Ensuring that the money that is spent does what it is supposed to do – provide sound nutrition for adults and growing kids so that they can be healthy and productive members of society. If the money is spent on frozen corn dogs and ho-hos, it doesn’t accomplish that.
“Socioeconomic status plays a significant role in obesity. Low-income minority populations tend to experience obesity at higher rate and are more likely to be overweight.” From the first thing that popped up on google (http://www.obesityaction.org/educationaltools/factsandstats.php).
Banning food entirely would be the government overstepping its boundaries. I don’t care what you eat – that’s your choice. However, if I’m footing the bill to keep you healthy, that gives me some say in the matter.
That’s nuts? Why? It does happen. See the cite above for what socioeconomic group it is more likely to happen to.
It is about saving money only to the extent that unhealthy fat people are more likely to get sick and pass these costs onto society.
Also, why do you keep choosing the most unappetizing thing you can find and acting as if the only alternative to a diet that includes junk food is eating wheat germ and uncooked brown rice out of a bucket or some crap like that?
It’s not that. I’m also not so sure that eating a diet rich in junk food makes you measurably happier, although it does make you measurably fatter.
This is the part of your argument that I find most sound.
Unhappy people turn to alcohol and to junk food; neither one is good for you.
I keep seeing variations of this, but unless you personally are authorized by Congress to make up this theoretical list of healthy foods, what you are asking for is impossible. The closest we can come to your idea is a congressional committee, heavily influenced by food industry lobbyists, making up a list that will include products made by Nabisco, Frito-Lay, Kraft, Coca-Cola etc.

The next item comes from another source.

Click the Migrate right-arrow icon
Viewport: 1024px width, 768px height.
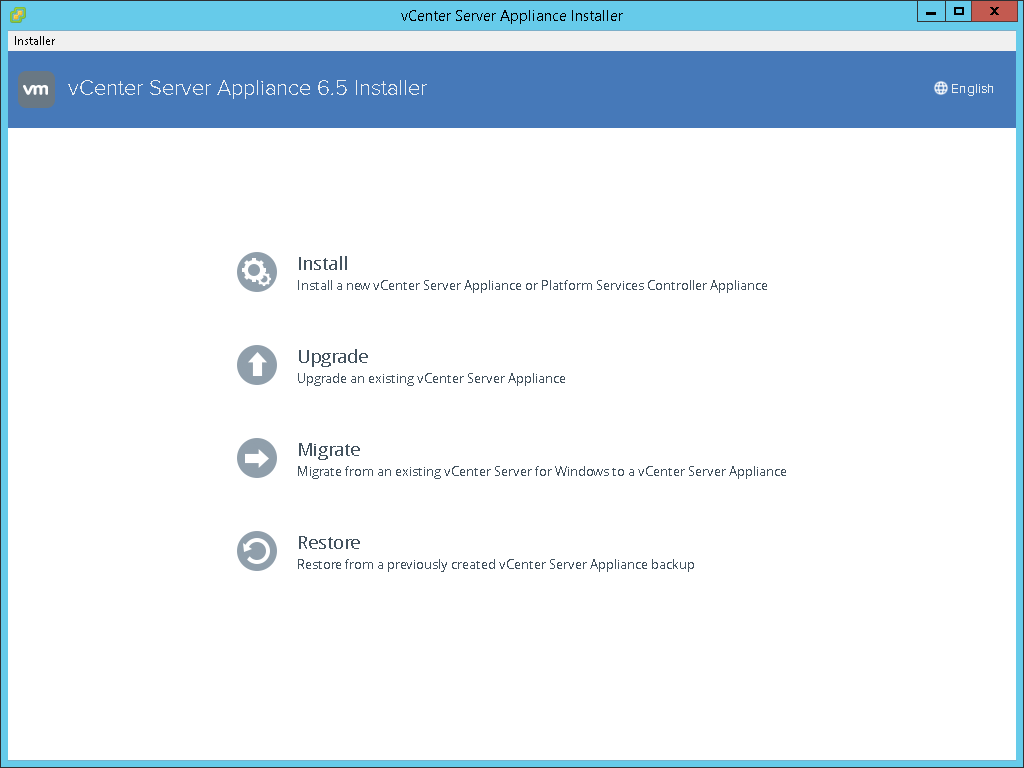click(256, 457)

Of course. I refer to “EBT” because that’s what you see in the store window, and it’s what you see on the supermarket LCD screen “EBT food,” or “EBT cash.” And I know what their present “mission statements” are. I’m talking about the larger public health policy.
The “interview” isn’t that demanding. It’s really just a caseworker who verifies and inputs your data into the database. S/he looks over your proof of citizenship, your (presumably empty) bank statement, evaluates your housing situation, and makes sense of the somewhat cryptic way they phrase things on the application. The people with mental issues in your building could always bring an “interpreter.” If they can get SSI, they can get SNAP or TANF.